* **TASK REQUIREMENTS**
Exactly as they stand, copy the lines from the one containing "Sort by the Name column header" to the final line of the data; leave out the pictures.

** Opening PROVIDED ENTRIES block **

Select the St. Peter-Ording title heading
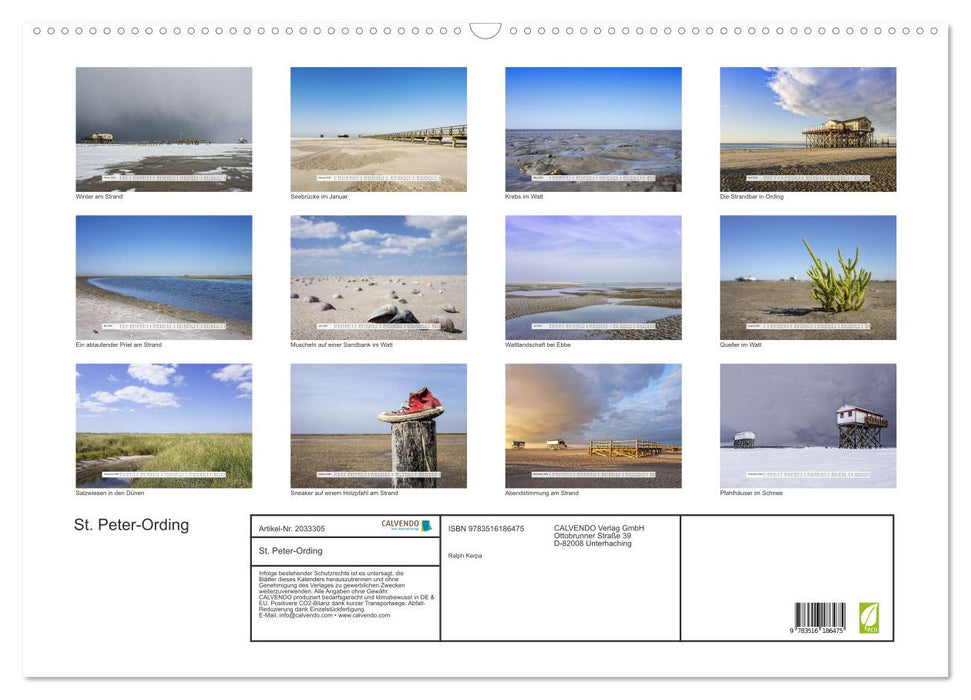Viewport: 971px width, 700px height. (x=131, y=525)
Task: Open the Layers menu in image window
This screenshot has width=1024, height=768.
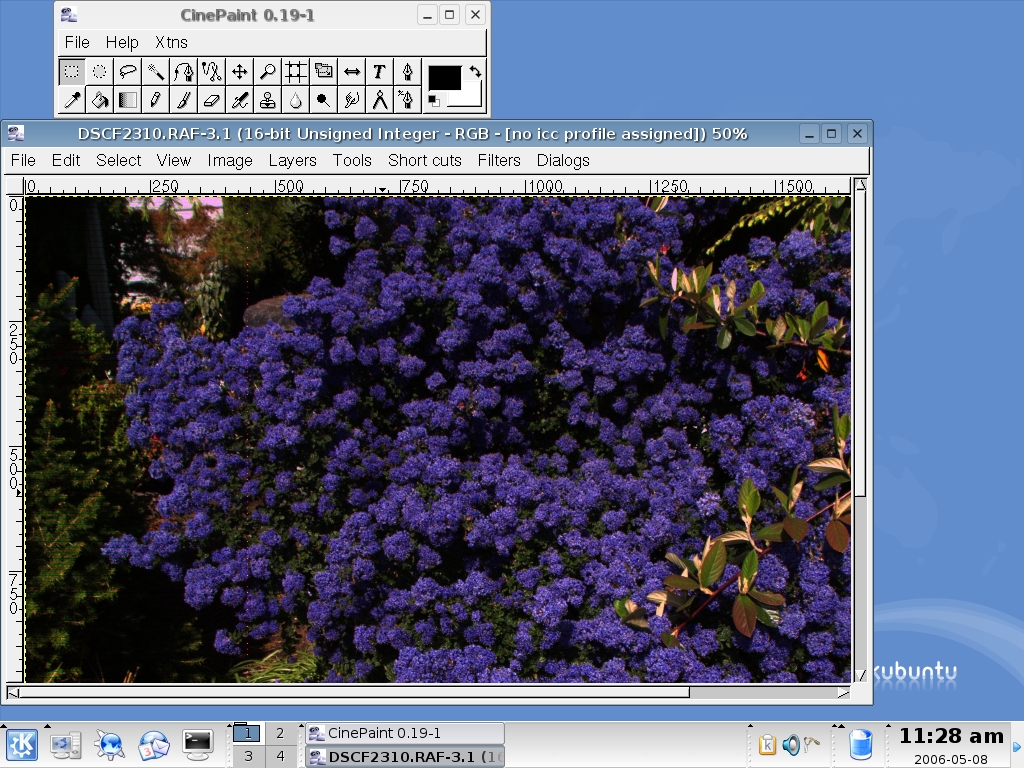Action: (x=292, y=160)
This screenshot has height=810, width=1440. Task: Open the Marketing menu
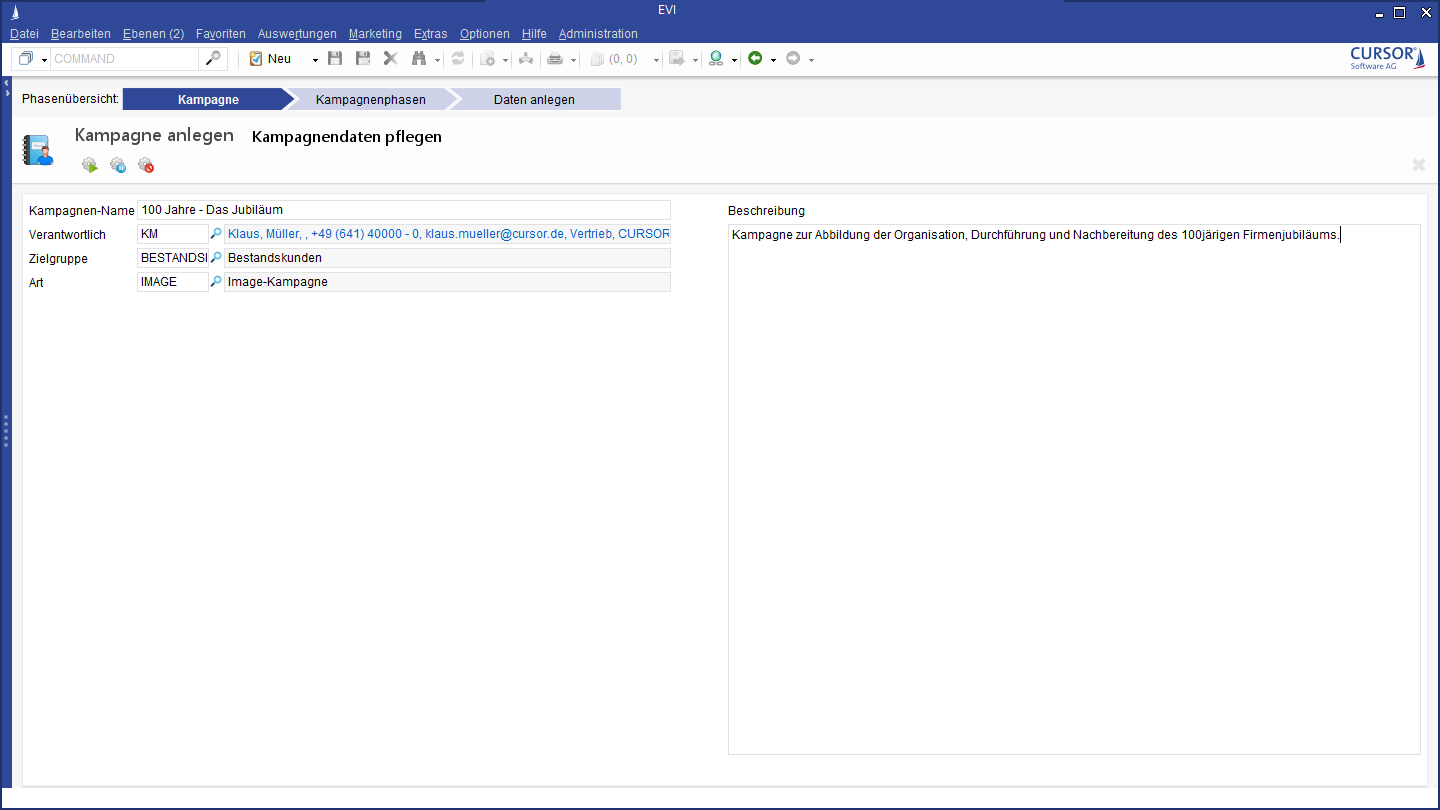point(375,34)
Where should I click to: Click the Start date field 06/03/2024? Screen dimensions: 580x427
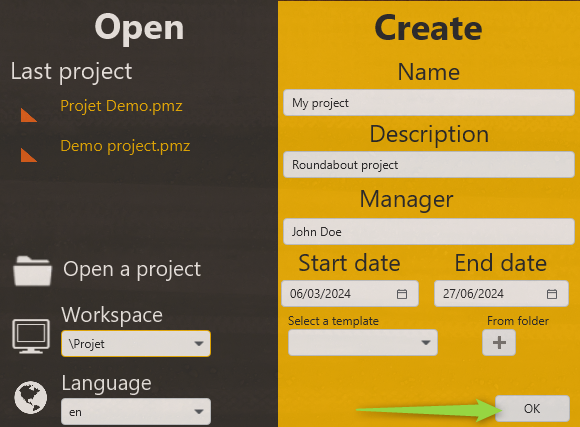pos(350,294)
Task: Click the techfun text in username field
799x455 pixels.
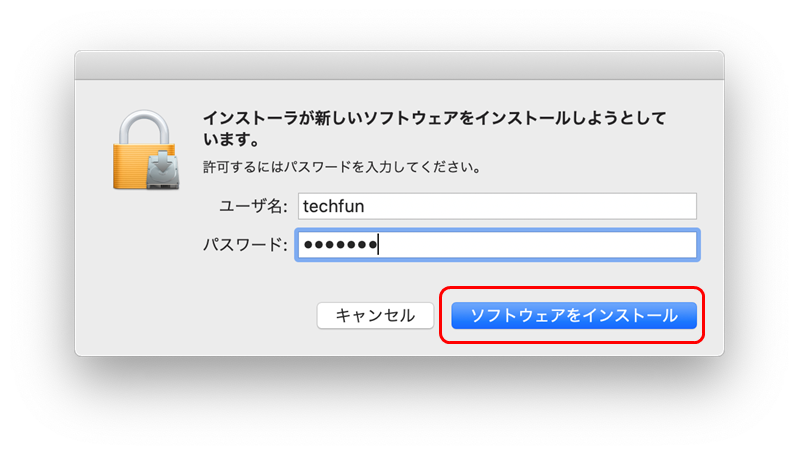Action: pyautogui.click(x=334, y=206)
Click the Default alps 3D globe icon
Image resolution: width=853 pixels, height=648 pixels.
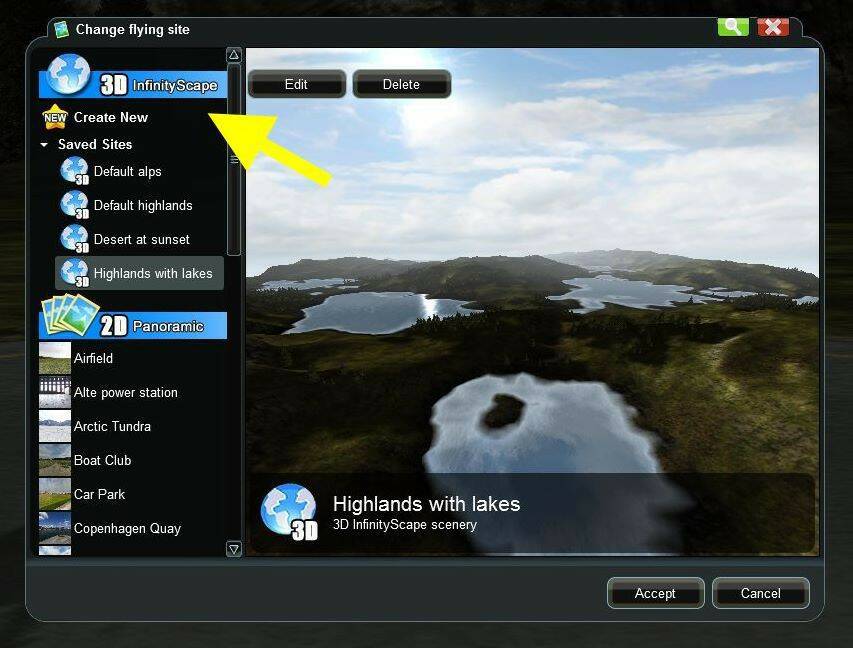(75, 172)
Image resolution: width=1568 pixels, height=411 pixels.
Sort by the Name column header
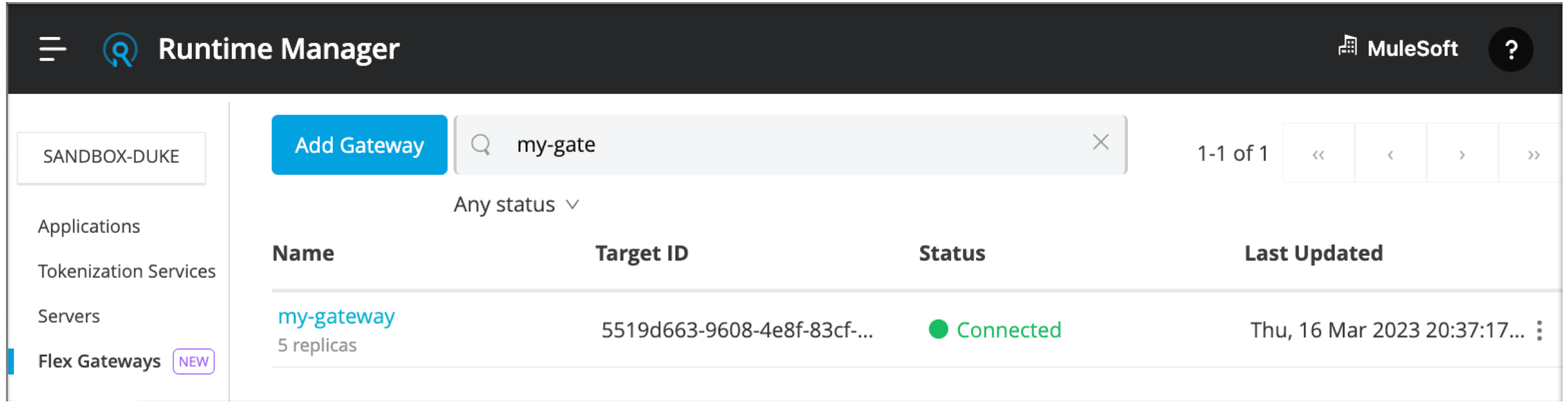click(303, 253)
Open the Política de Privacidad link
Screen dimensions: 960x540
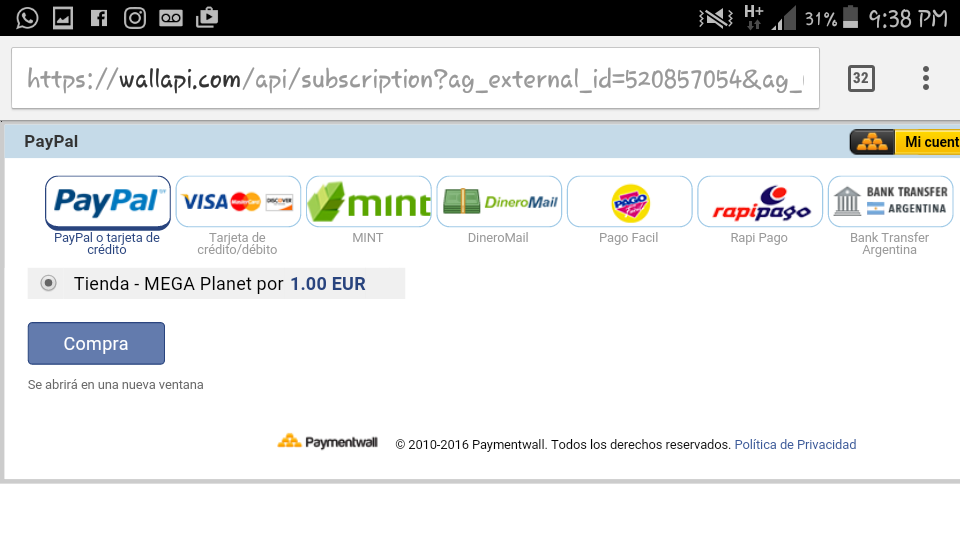point(795,444)
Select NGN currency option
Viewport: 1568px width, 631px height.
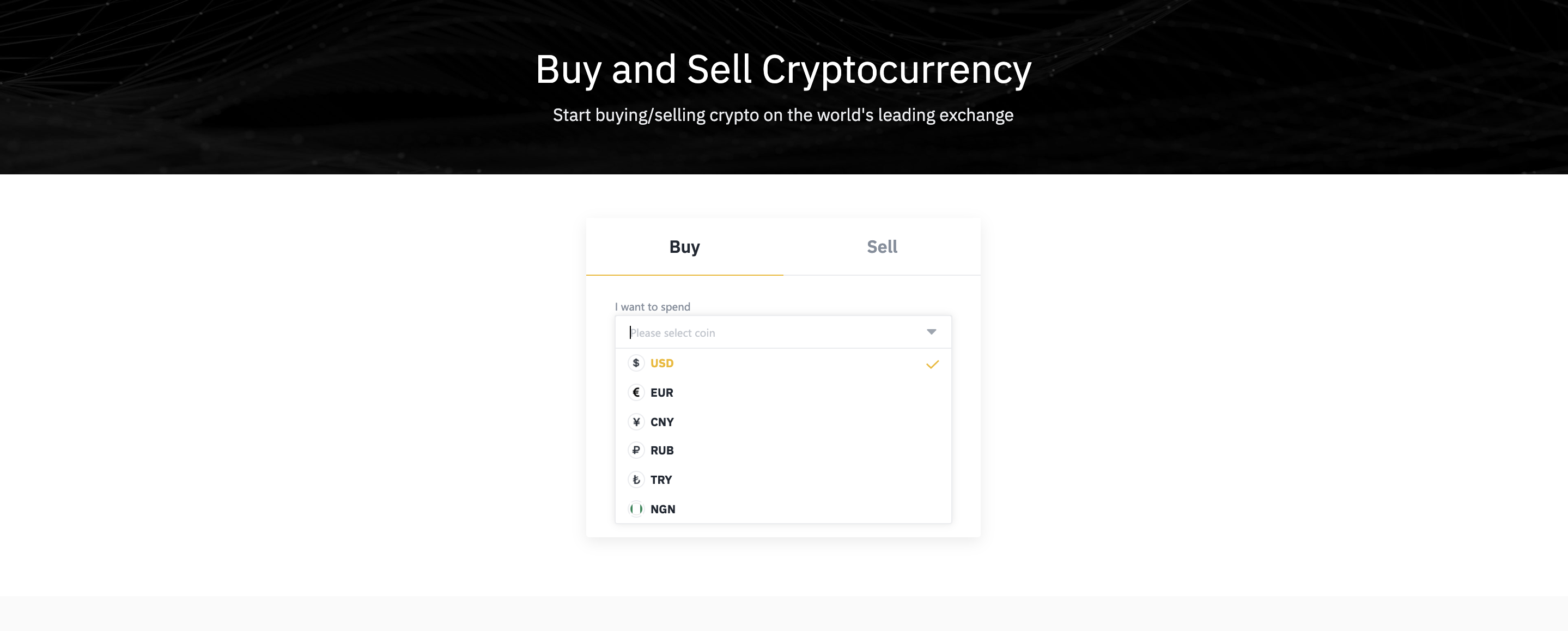[783, 508]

** Closing PROVIDED ENTRIES block **

* **ANSWER BELOW**
Sort by the Name column header
click(303, 253)
Open the Política de Privacidad link
Screen dimensions: 960x540
point(795,444)
Select NGN currency option
Viewport: 1568px width, 631px height.
[783, 508]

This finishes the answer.